* **Textauszug**:
========

SAP-Validierung in der Pharmaindustrie
16.12.2012 -
SAP-Validierung in der Pharmaindustrie - Geschäftsprozesse bilden die Basis für Implementierung und Validierung. Die regulatorischen Anforderungen bezüglich der Validierung von ERP-Systemen sind in den letzten Jahren mehr und mehr gestiegen.
Innerhalb der pharmazeutischen Industrie rücken deshalb auch die elektronischen Systeme bei Inspektionen verstärkt in den Fokus. Denn jedes Computer-System, das bei der Planung, Produktion, Qualitätskontrolle und Qualitätssicherung zum Einsatz kommt, ist validierungsrelevant.
CHEManager sprach mit Frank Wallrafen, Manager Core Service „Compliance" beim Beratungsunternehmen DHC in Saarbrücken.
Das Gespräch führte Dr. Michael Klinge.
CHEManager: Herr Wallrafen, was ist bei der Implementierung von ERP-Systemen hinsichtlich der Validierung generell zu beachten?
F. Wallrafen: Die Basis für eine Systemimplementierung und Validierung bilden die Geschäftsprozesse. Hierfür ist es erforderlich, dass die entsprechenden Prozesse und Funktionen innerhalb des Unternehmens oder der Organisationsstruktur definiert sind. Doch da fängt es meist schon an.

========

* **Verfügbare Daten**:
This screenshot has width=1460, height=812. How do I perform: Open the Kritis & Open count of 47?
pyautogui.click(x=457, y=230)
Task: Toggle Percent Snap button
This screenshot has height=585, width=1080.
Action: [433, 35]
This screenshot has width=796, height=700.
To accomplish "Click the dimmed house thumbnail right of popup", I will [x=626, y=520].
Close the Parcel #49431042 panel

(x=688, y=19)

========

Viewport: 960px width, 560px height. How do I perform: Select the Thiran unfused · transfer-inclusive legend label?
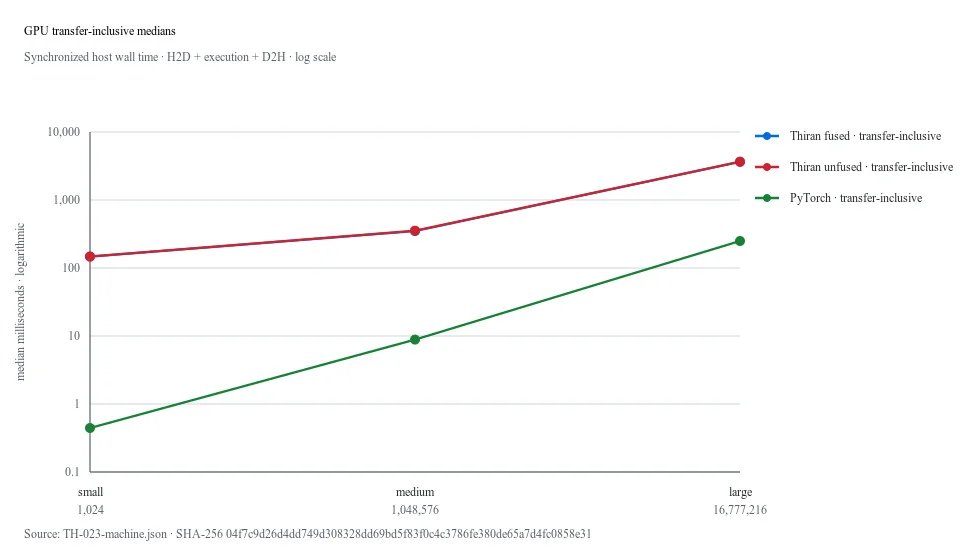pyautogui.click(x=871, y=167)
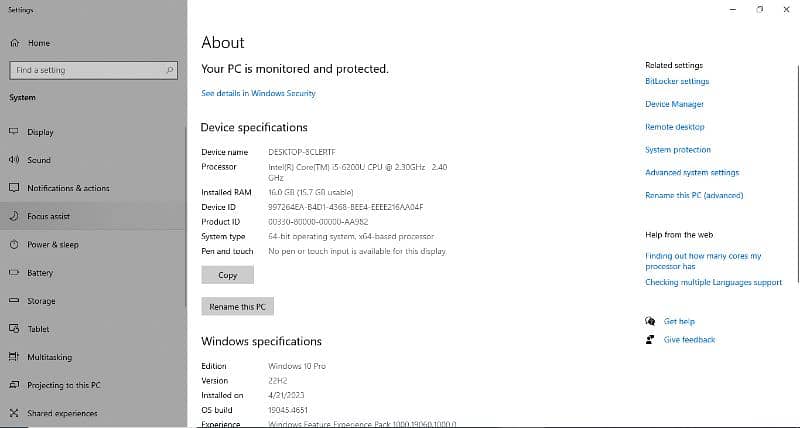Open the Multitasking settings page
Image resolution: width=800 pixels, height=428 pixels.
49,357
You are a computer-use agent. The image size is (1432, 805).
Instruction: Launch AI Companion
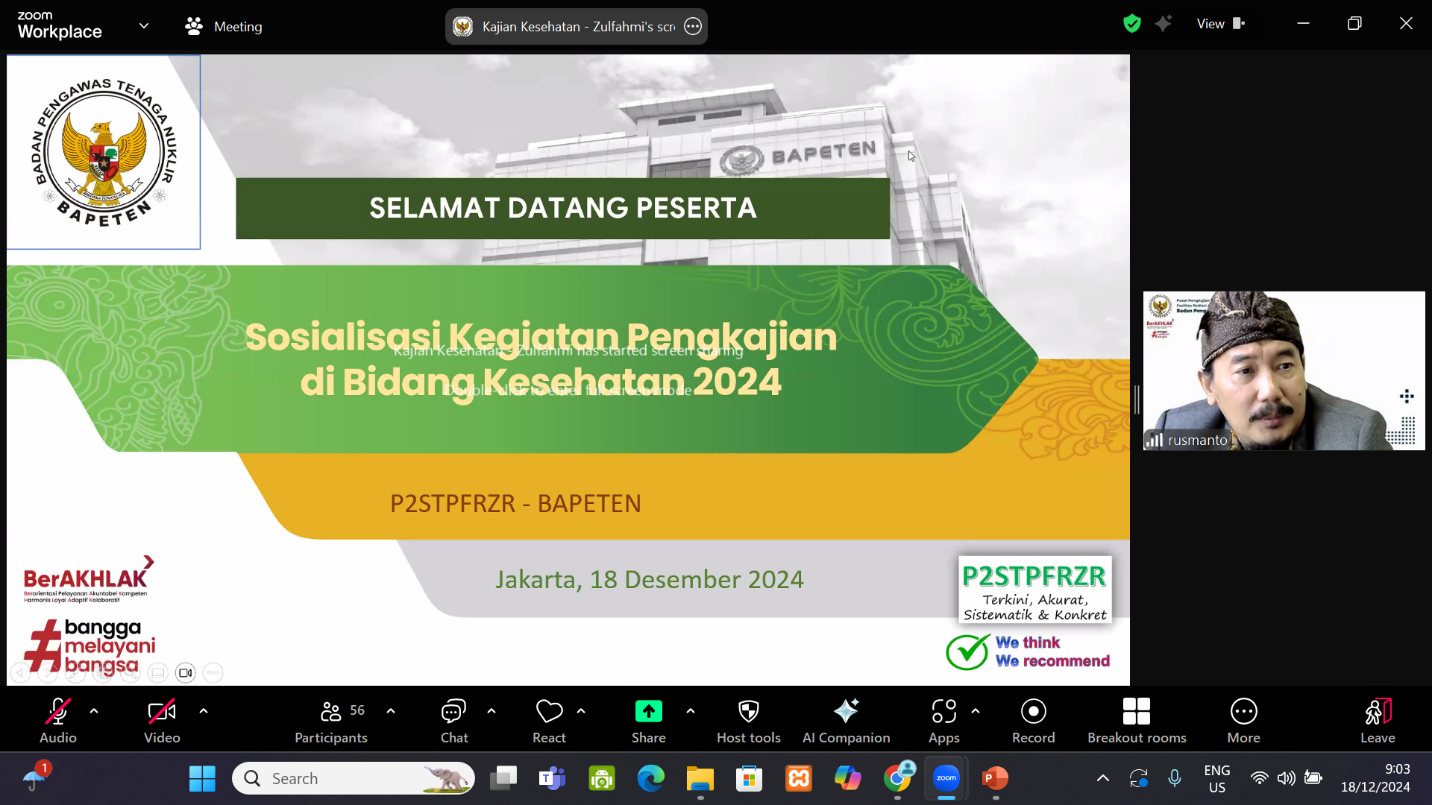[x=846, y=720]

========

* **Arbeitsauftrag**:
Beantworten Sie anhand des Textauszugs zur SAP-Validierung in der Pharmaindustrie die folgenden Fragen:
(a) In welchen Bereichen macht der Einsatz eines Computer-Systems dieses validierungsrelevant?
(b) In welcher Stadt ist das Beratungsunternehmen DHC ansässig?
(c) Was bildet laut Frank Wallrafen die Basis für Systemimplementierung und Validierung?

* **Erledigte Aufgabe**:
(a) Planung, Produktion, Qualitätskontrolle und Qualitätssicherung
(b) Saarbrücken
(c) Die Geschäftsprozesse